I may return later to provide an account of the ordeals of the past two months, but rather than get bogged down in all those messy details at this point, I will simply set out the current situation.
I am tethered 24x7 to a portable IV pump that is dosing me with the antibiotic oxacillin every four hours. This will continue through the month of January, at the end of which time blood cultures will presumably reveal no trace of the staph infection that caused so much havoc. I have a daily ritual in which I replace the empty IV bag with a fresh one. Once a week a nurse arrives at the house to replace the dressing around the PICC line in my left arm (installed during my hospital stay) to which the pump is attached, and to take blood for any tests ordered by the infectious disease doc running this show. The major side effect I am struggling with here is the fact that the oxacillin is killing the good bacteria in the gut that is required for proper digestion, alongside the bad bacteria. I am trying to counteract this effect with probiotics supplements. My appetite varies from poor to fair; I am supplementing occasionally with bottles of Ensure.
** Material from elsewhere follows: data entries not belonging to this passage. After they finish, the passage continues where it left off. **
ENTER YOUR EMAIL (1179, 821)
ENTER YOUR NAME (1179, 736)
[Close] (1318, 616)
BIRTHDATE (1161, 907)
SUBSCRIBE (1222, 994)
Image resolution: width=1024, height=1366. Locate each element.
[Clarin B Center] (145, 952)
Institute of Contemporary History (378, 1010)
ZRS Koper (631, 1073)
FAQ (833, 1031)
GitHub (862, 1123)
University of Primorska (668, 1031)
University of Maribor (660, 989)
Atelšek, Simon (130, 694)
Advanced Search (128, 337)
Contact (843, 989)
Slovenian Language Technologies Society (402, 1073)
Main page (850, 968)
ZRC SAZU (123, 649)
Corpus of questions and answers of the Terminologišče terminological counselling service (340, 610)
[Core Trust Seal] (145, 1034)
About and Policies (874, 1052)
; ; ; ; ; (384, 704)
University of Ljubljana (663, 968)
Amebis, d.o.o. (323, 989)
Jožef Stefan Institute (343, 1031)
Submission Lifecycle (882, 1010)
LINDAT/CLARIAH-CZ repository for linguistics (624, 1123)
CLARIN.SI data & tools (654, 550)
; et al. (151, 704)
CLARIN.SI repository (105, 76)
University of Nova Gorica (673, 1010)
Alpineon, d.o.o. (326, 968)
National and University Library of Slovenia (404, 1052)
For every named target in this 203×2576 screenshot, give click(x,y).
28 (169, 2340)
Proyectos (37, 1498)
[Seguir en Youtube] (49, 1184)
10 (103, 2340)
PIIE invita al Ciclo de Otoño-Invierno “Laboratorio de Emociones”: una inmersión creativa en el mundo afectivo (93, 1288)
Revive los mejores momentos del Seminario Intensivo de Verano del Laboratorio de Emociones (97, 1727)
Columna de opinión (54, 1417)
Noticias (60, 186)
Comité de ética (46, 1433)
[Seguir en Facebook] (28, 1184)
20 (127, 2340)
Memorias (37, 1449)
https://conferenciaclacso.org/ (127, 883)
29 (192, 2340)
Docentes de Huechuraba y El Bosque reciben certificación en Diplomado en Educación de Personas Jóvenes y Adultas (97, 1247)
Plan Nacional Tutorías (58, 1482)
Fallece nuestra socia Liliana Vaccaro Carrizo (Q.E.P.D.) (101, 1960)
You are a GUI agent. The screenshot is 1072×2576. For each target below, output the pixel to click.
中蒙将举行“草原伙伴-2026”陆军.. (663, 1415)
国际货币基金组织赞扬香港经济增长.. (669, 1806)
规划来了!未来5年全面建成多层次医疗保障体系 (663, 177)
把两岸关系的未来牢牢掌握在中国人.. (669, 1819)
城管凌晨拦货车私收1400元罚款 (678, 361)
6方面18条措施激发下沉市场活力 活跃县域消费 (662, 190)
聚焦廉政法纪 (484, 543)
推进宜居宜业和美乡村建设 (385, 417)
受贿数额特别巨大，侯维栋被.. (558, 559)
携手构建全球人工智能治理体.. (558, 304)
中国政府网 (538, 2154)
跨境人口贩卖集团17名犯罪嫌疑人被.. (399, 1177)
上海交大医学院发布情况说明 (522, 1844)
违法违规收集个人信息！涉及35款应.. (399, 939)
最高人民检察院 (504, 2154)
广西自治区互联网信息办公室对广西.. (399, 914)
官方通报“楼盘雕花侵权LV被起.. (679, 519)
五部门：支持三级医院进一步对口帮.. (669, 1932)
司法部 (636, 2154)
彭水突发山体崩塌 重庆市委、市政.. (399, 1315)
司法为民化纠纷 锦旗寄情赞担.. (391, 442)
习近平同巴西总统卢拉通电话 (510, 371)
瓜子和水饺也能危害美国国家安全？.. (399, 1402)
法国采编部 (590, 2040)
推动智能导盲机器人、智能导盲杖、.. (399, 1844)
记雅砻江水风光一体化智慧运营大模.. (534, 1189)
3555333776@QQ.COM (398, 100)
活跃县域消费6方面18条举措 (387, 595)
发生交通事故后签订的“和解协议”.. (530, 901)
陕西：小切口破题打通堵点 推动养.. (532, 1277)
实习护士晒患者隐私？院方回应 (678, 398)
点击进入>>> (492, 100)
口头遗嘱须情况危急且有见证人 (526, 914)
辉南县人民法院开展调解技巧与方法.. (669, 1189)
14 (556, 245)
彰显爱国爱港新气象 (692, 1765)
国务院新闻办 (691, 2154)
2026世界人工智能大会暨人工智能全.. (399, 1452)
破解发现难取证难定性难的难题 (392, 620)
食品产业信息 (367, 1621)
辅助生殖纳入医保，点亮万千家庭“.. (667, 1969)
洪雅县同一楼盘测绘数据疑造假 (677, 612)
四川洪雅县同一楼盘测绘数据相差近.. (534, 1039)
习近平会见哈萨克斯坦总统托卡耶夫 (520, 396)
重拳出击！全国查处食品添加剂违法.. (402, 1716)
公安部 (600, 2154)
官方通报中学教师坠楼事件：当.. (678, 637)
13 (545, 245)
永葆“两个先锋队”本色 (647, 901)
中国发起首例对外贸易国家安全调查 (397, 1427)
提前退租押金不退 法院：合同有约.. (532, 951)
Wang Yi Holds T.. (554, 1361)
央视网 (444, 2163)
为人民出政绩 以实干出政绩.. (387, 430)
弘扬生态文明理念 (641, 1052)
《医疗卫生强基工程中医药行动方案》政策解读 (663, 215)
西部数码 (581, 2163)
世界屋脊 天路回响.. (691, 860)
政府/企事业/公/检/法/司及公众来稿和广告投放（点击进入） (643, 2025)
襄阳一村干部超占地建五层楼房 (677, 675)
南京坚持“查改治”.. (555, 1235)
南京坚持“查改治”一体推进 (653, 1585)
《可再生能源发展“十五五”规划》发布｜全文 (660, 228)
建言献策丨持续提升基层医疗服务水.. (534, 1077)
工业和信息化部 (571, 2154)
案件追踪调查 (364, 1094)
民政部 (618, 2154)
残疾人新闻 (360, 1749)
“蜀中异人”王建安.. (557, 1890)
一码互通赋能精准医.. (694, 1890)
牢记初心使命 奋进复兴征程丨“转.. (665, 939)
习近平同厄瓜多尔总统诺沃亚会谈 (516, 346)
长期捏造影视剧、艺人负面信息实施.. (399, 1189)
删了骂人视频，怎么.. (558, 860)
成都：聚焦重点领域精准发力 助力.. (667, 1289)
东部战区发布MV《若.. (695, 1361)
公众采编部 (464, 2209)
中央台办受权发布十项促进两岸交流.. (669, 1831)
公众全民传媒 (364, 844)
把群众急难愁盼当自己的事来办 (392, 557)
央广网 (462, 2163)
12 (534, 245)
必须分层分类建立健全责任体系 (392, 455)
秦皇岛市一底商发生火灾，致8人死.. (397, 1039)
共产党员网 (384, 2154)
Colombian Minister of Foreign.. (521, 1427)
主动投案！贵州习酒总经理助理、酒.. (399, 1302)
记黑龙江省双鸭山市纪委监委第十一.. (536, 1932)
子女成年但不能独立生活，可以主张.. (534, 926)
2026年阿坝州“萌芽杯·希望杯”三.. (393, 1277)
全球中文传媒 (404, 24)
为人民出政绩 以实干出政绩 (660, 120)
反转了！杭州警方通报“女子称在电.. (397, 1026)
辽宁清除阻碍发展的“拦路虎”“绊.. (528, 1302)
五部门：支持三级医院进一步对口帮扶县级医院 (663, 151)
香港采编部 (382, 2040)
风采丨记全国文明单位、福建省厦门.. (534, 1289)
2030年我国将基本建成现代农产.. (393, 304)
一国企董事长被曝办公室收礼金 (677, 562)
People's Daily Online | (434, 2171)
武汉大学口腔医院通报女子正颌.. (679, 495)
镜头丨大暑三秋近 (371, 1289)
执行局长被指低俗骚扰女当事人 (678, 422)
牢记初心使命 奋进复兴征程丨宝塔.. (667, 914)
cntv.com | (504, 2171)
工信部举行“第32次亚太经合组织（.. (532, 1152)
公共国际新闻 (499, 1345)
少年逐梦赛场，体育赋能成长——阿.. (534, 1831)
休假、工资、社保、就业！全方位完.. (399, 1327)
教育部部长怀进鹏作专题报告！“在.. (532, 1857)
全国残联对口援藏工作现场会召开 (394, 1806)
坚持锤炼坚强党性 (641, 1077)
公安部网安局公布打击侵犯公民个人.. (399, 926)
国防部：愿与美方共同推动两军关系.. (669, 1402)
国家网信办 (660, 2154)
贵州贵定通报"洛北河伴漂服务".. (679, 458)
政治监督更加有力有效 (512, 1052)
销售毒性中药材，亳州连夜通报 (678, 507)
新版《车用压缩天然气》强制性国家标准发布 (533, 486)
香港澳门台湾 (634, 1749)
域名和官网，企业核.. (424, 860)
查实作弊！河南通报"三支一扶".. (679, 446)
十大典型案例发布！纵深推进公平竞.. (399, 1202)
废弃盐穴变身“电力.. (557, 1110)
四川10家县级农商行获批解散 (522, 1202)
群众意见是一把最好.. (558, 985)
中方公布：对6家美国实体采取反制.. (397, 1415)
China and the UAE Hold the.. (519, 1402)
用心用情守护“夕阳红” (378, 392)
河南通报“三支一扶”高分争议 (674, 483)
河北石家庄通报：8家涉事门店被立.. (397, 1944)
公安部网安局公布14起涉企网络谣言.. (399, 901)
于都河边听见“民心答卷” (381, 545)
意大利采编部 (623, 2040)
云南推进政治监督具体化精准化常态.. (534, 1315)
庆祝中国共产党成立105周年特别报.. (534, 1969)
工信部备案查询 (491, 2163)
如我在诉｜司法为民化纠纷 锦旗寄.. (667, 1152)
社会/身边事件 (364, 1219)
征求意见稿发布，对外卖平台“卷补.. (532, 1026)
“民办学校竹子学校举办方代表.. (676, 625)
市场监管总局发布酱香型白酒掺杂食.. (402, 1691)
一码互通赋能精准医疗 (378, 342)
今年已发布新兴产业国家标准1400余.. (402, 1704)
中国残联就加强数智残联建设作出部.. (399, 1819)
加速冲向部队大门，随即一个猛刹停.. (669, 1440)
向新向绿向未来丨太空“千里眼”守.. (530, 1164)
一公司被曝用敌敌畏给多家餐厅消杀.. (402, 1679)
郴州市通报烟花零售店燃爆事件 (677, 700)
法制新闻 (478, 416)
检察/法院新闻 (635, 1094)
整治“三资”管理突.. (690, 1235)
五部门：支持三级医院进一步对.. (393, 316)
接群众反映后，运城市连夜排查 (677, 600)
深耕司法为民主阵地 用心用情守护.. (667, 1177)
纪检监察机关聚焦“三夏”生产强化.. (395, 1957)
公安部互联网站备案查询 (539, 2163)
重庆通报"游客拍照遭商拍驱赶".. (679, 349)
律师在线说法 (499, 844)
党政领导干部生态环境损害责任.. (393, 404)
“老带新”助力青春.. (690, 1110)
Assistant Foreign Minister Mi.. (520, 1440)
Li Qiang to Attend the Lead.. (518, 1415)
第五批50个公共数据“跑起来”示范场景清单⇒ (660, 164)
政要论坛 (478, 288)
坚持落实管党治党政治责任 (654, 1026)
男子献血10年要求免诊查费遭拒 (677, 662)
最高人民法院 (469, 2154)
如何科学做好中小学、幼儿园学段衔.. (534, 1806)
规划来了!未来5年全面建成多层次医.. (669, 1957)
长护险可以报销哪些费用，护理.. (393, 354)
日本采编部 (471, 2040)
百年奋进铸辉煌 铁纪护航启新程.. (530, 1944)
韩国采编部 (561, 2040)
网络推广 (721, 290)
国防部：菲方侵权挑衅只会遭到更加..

I am two weeks into what is at least for starters a four-week program of physical therapy designed to get the left knee that was sliced open in pursuit of the staph infection going again. So far the therapist in charge of my case is happy with progress in this area.
Chemotherapy was finally reinitiated on December 19. The protocol is not what I was thinking it would be a couple of months ago. It involves the novel agent carfilzomib (brand name Kyprolis) and the steroid dexamethasone, both administered via IV. I get these on days 1, 2, 8, 9, 15 and 16 of each 28-day cycle. So far I can discern no meaningful side effects, other than maybe some temporary temperature boosts caused by the dex; this effect is nonetheless bothersome, since given the staph infection situation I must constantly be on the lookout for fevers.
In the pain management area, I am sticking solely to acetaminophen, and that only occasionally, for example if the left knee is preventing me from sleeping. I emerged from the hospital popping oxycodone on top of twice-daily slow-release oxycontin; I have weaned myself from both and am religiously avoiding any and all opioids, since they have the effect on me of constant daytime drowsiness, which renders me nearly useless, in terms of doing things. I was falling unconscious in my chair at any moment.
I am currently not working; all the time taken up by various medical appointments during the week make that impossible. Once the issues unrelated to chemotherapy are resolved, presumably by the end of January, a return to work should become much more plausible.